Pada hari Klamer tiba di Kawagit, kepala kampung ada abses besar pada pangkal paha, yang sangat menyakitkan. Coby memberi suntik dan membalut luka yang bernanah itu. Hari-hari berikut, pendeta Klamer setiap pagi pergi ke bivaknya untuk membasahi perban.

Pada salah satu kunjungan itu dia menemukan seorang laki-laki di bivak sebelah dengan infeksi besar di paha atasnya. Menurut Klamer, itu tidak bisa dibiarkan sampai hari berikut, jadi dia pergi mengambil istrinya. Jaraknya tidak jauh, sekitar 50 meter dari rumah mereka, tetapi bagian terakhir sangat sulit karena harus berjalan di atas batang-batang pohon yang tebal dan tipis yang terletak bertumpuk-tumpuk.

Ketika mereka sampai di bivak, Pingki — begitulah nama orang itu — tidak ada di sana dan orang lain di bivak itu menyatakan bahwa mereka tidak tahu dia di mana. Tetapi mandur Balekho mempercayai mereka dan memberitahu bahwa Pingki ada di bivak sebelah.

Di sana semua tertutup rapat, tetapi melalui celah mereka melihat kepala kampung duduk, dan ujung cawat istrinya terlihat di bawah pintu yang tertutup.

“Apakah kita tidak boleh membantu Pingki, bapak kepala?”

“Dia sangat takut, tuan!”

“Apakah bapak kepala sendiri sudah tidak merasa sakit lagi toh karena obat-obatan?”

“Ya betul,” kata kepala, “saya sudah bilang begitu, tapi dia tetap sangat takut, dan sekarang dia bersembunyi di sini; istri saya menutup pintu dan duduk di depannya.”

Setelah berbicara sedikit, Coby boleh masuk melalui pintu belakang.

Di dalam bivak yang gelap, dia minta Pingki untuk maju, dan dengan gemetar di seluruh tubuh dia melakukannya.

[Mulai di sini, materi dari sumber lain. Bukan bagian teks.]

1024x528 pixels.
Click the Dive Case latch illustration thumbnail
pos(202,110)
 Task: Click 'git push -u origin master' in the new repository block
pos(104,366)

Kondisinya tentu tidak baik dan Coby memutuskan untuk merawat dia, tetapi kepala protes:

“Tidak, tidak perlu, nyonya, mereka sudah membalutnya sendiri!”

Ya, karena Klamer sudah bilang bahwa luka itu harus ditutup dengan perban, dan mereka sudah melakukannya: pertama lapisan tanah liat untuk menutupi infeksi, kemudian daun di atasnya, dan di sekelilingnya perban lama kotor itu yang kepala kampung sendiri sudah pakai selama hampir satu minggu untuk tutup dia punya luka sendiri. Itu tentu tidak membantu, dan dengan tegas Coby membersihkan semuanya dan memberikan perban baru. “Besok kembali!” dia bilang, dan dengan pesan itu di pulang ke rumah.

Namun, pagi berikutnya Pingki tidak muncul; baru setelah tiga kali dipanggil, dia muncul dengan enggan. Tetapi hari berikut dia tidak datang. Bahkan berita bahwa dia bisa datang mengambil suatu kapak sebagai pembayaran untuk kerja selama beberapa minggu terakhir itu, tidak membantu: dia kirim kepala kampung mengambil kapak itu untuk dia. Kira-kira tengah hari, Coby pergi ke bivak-bivak, tetapi Pingki tidak ada di mana-mana.

Menjelang sore, pendeta Klamer memeriksa lagi dan menemukan bahwa Pingki itu memang bersembunyi dari mereka. Di tengah bivak tergantung beberapa karung; jika Klamer masuk dari depan, dia cepat-cepat merangkak ke belakang, dan jika Klamer menuju ke pintu belakang, dia sudah cepat-cepat ke depan. Hanya ketika Klamer mengatakan bahwa istrinya hampir tidak bisa datang ke sini karena begitu banyak batang pohon, dia setuju untuk ikut. Saat dia dirawat, dia ternyata cepat takut sakit: ketika Coby memotong perban, dia sudah mulai mengeluh. Dan waktu dia membersihkan luka, salah satu teman harus pegang dia.

Awal pembangunan kampung

Orang-orang Kawagit masih tinggal di dalam bivak-bivak di pinggir hutan. Belum ada yang mulai membangun rumah. Sebenarnya sudah waktunya untuk memulai. Bersama Waemonggo, Klamer sebelumnya sudah menentukan tempat untuk membangun rumah-rumah kampung, tetapi bukit itu masih sangat tertutup oleh hutan.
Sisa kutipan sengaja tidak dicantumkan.